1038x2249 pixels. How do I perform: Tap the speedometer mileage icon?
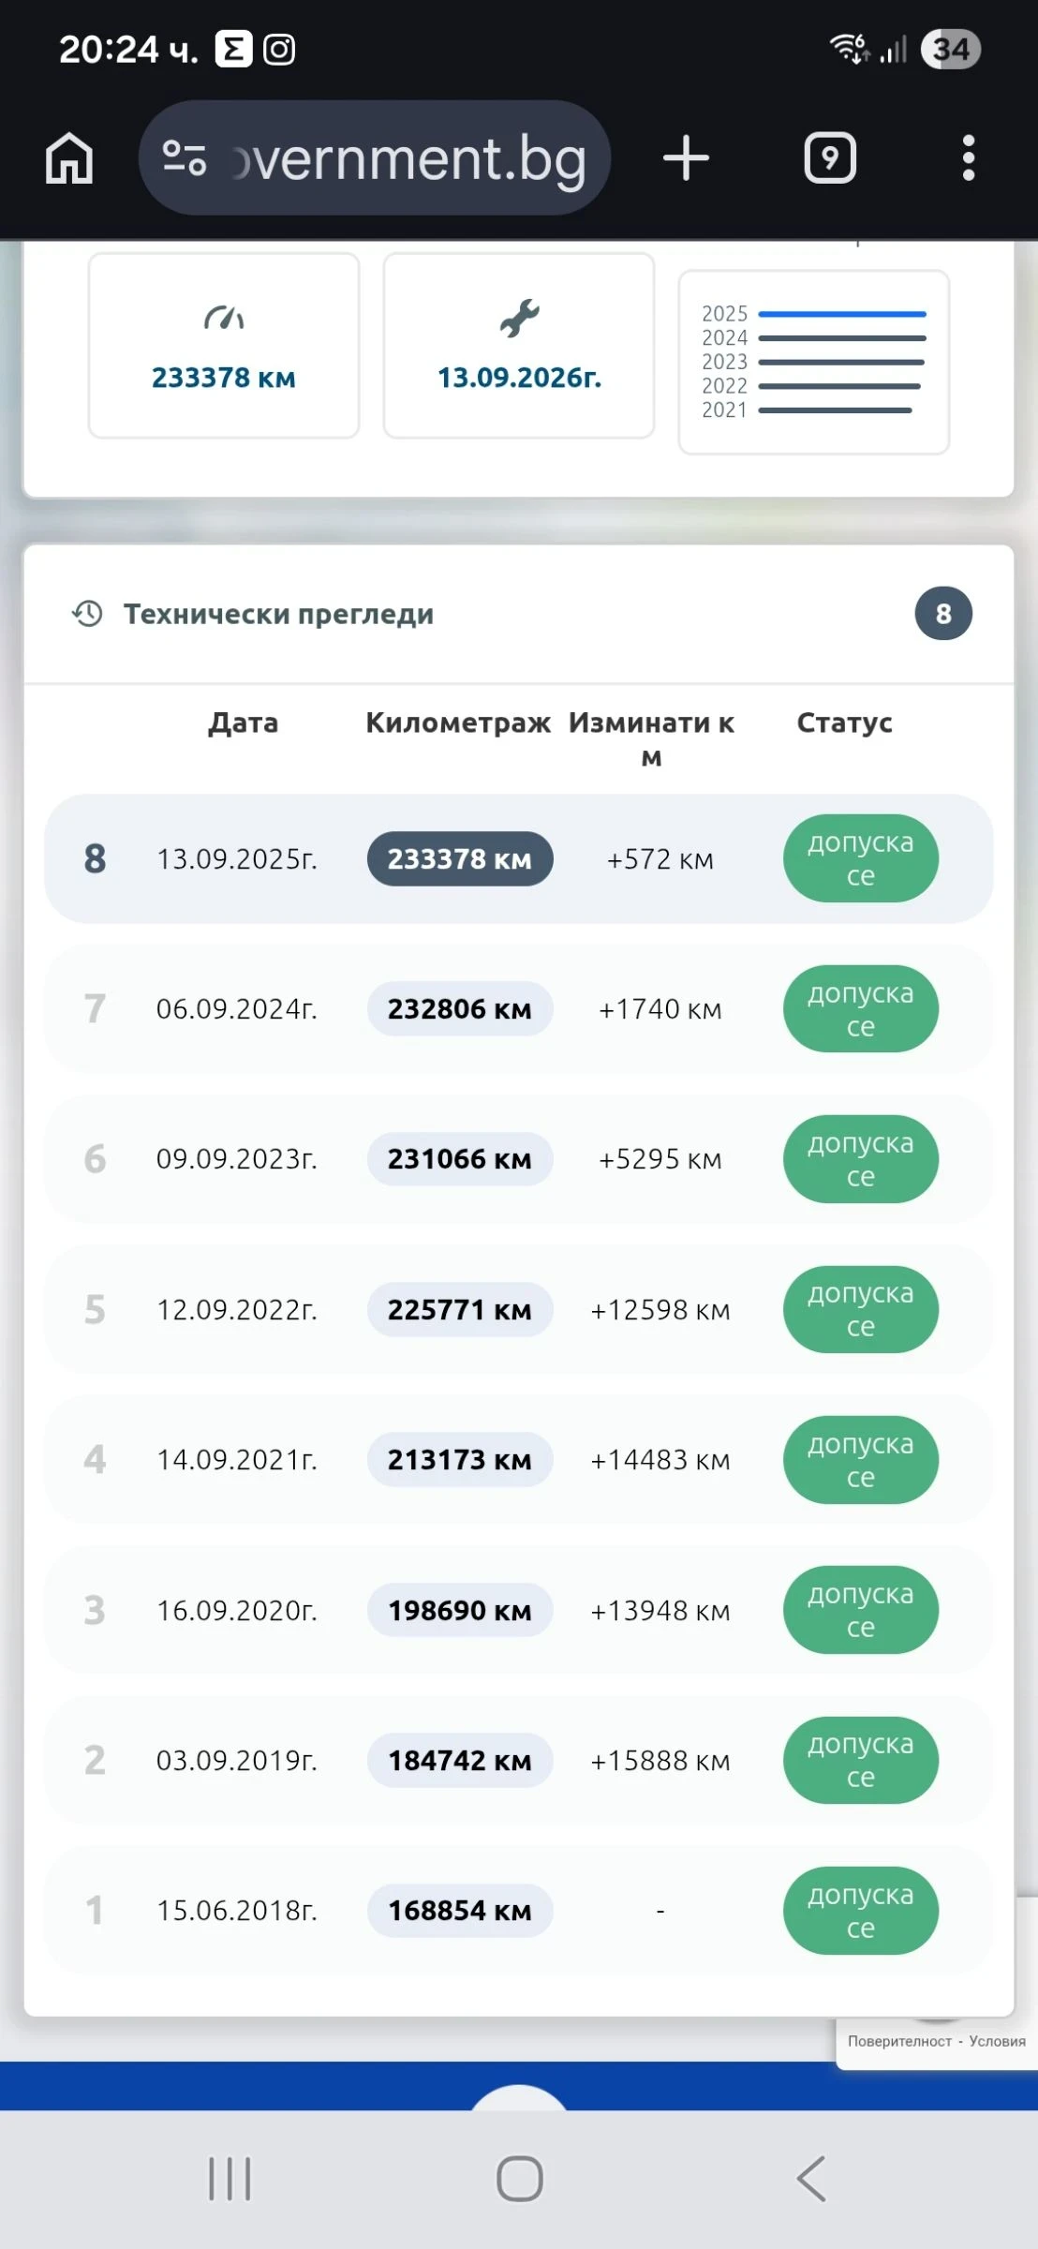point(224,319)
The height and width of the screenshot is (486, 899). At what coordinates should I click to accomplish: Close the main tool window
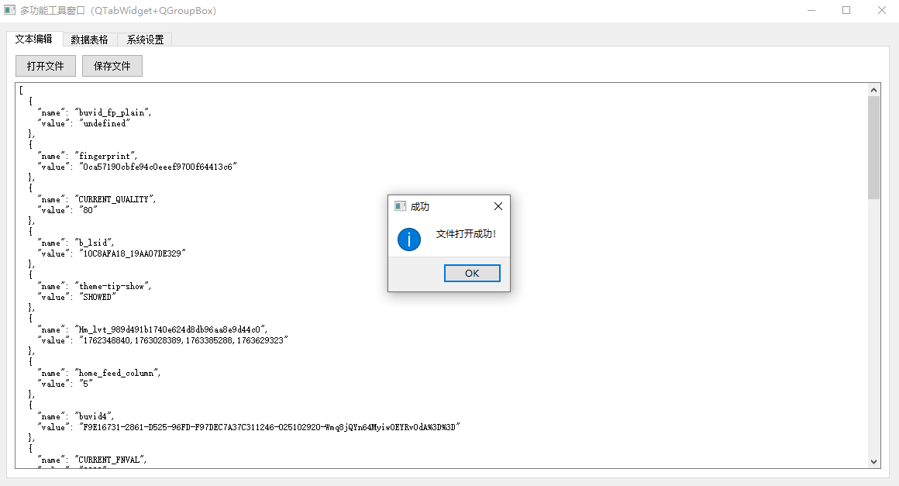[882, 11]
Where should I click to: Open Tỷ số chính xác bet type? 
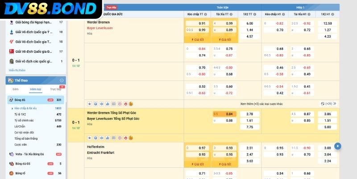point(24,120)
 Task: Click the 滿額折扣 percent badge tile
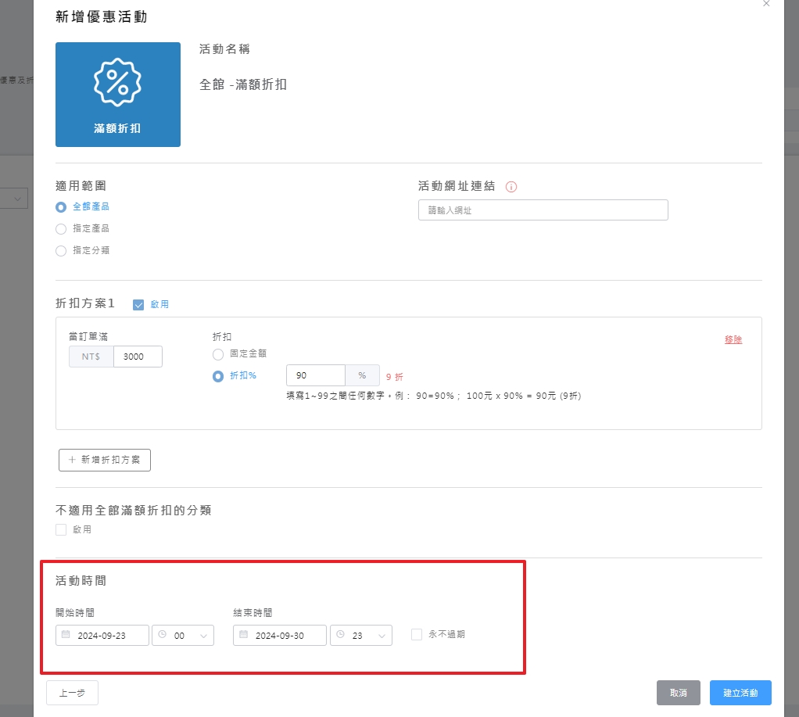118,95
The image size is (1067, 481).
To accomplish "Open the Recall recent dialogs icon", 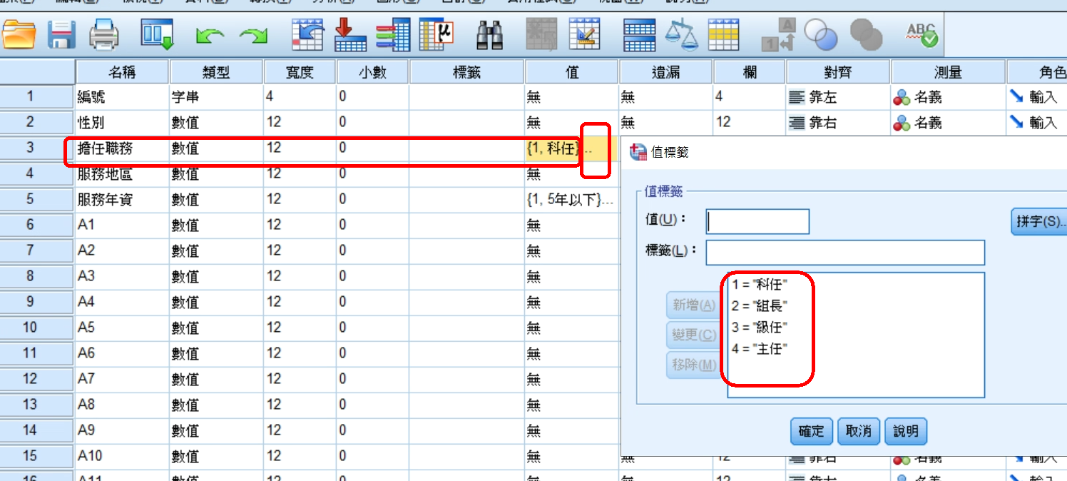I will (156, 34).
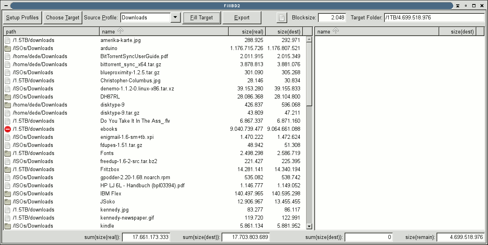Click the red blocked icon beside ebooks
The height and width of the screenshot is (245, 488).
8,129
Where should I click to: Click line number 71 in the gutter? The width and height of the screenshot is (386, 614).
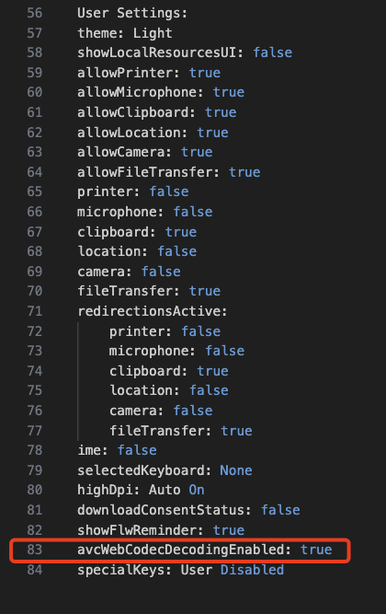coord(34,311)
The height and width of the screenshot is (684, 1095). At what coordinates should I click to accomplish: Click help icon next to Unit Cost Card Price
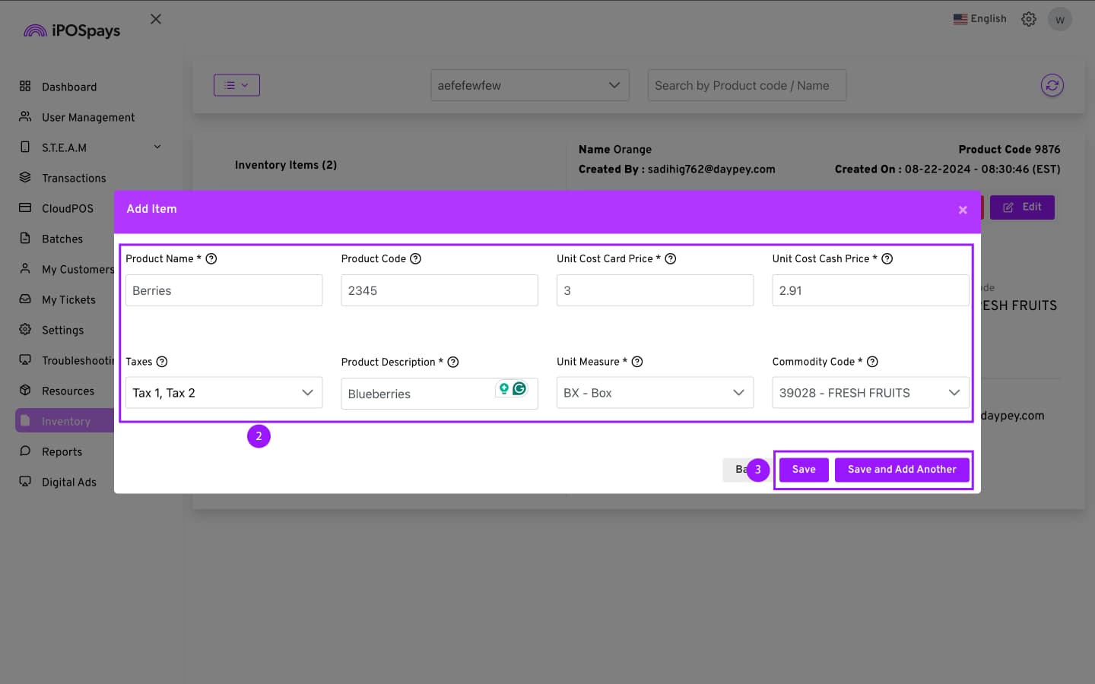(671, 258)
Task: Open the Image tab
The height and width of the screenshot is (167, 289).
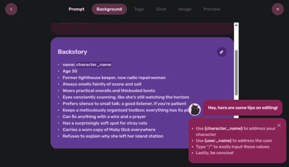Action: click(185, 9)
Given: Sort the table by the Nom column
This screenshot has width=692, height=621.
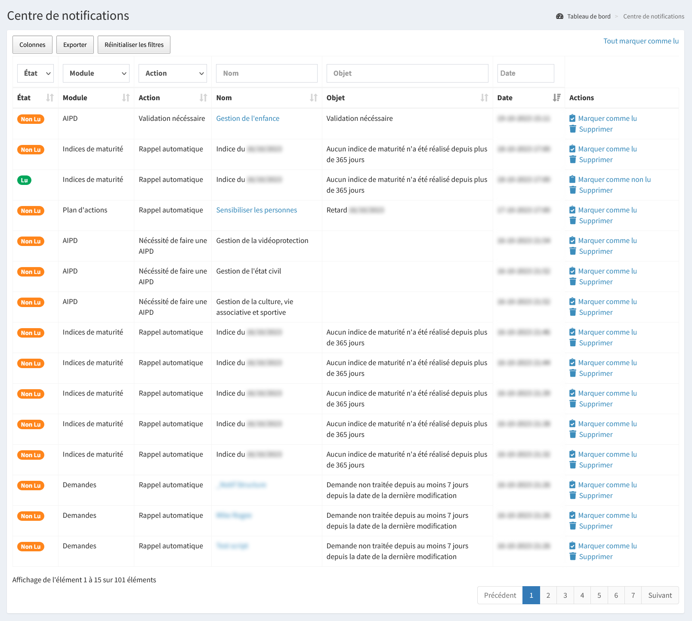Looking at the screenshot, I should [313, 98].
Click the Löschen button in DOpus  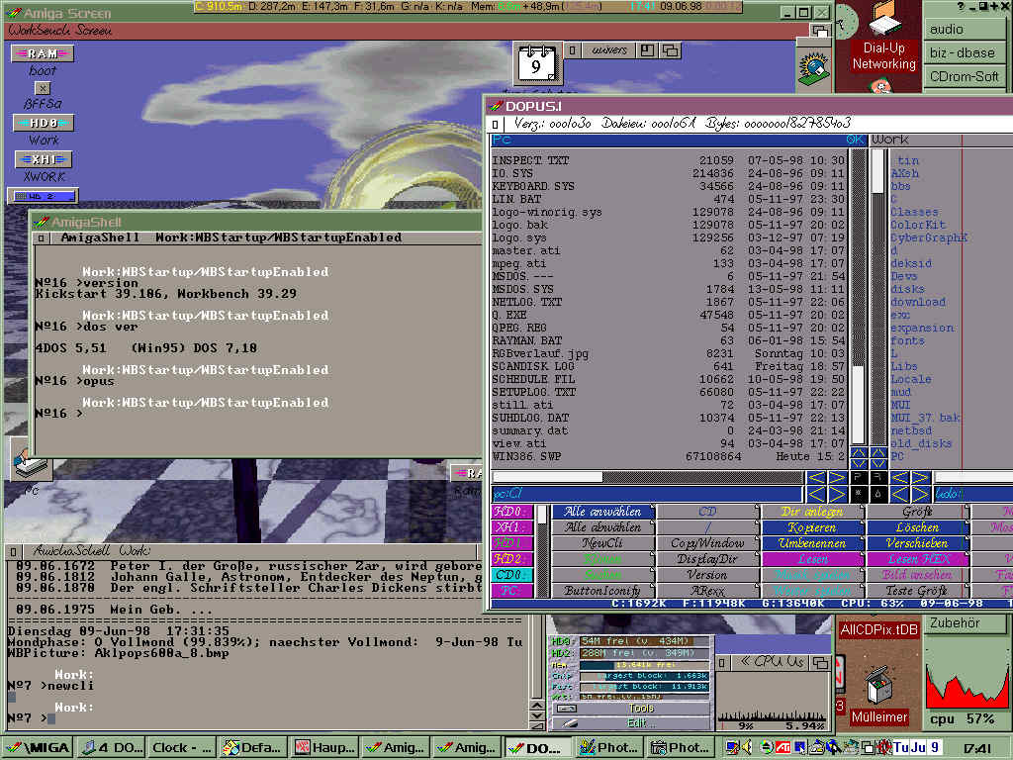click(x=917, y=527)
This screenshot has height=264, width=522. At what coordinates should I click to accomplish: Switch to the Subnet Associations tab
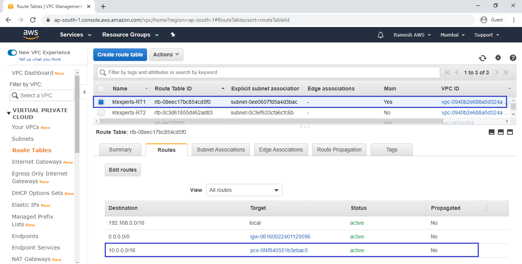pyautogui.click(x=221, y=150)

***

-- ACTION ITEM --
Write out exactly the lines that run from the top of the listing above to the line containing "The image size is (1067, 481).", both ends included. Omit every picture.

-- THE COMPLETED TASK --
1038x2249 pixels. How do I perform: Tap the speedometer mileage icon?
point(224,319)
The height and width of the screenshot is (486, 899). At what coordinates should I click to accomplish: Close the main tool window
[882, 11]
Where should I click to: Open Tỷ số chính xác bet type? 
point(24,120)
 Task: Click the 滿額折扣 percent badge tile
118,95
The image size is (1067, 481).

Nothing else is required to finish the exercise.